Transformational leaders can pick up on cues from a group that convey its emotions — a skill that is beyond the individual-based emotional intelligence.


IDEA SUMMARY

Being aware and attending to the emotions of others is recognized as one of the key skills of today’s transformational leaders — leaders who inspire and engage their people. However, when most leadership experts and researchers talk about a leader’s ‘people’ or ‘followers,’ they are tacitly referring to individuals. In other words, the transformational leadership skills in question refer to the ability of a leader to ‘read’ the mood of individual people and respond accordingly — what is known in psychological terms as individual affect recognition, as it involves the ability to recognize affective cues displayed by individuals.

Sometimes, however, the one-on-one interactions required for individual affect recognition are not possible. A leader may be responsible for too large a group to be able to develop one-on-one relationships with individuals in the group.
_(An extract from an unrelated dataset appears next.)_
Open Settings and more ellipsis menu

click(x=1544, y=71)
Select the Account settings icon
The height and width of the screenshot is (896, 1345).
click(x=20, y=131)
Even more importantly, individual reactions may not always convey the mood of the group as a whole. For example, for a team that is not getting the resources it needs, there is a collective frustration that may not be reflected by just looking at the team members as individuals. In other words, transformational leaders also have to be able to ‘read the group’ — what is known as collective affect recognition.

Examples of collective affect recognition include a rock star who responds to a stadium of cheering fans or a police commander who gauges the growing restlessness of a crowd of protestors.

In previous research on collective affect recognition, Jeffrey Sanchez-Burks of University of Michigan’s Ross School of Business and Quy Huy of Insead Singapore had introduced the concept of ‘emotional aperture’ or EA. By changing a camera’s aperture setting, a photographer can either focus on an individual in the foreground or bring the entire scene into focus. Likewise, by shifting his or her emotional aperture, a leader can focus on one individual or on the entire group.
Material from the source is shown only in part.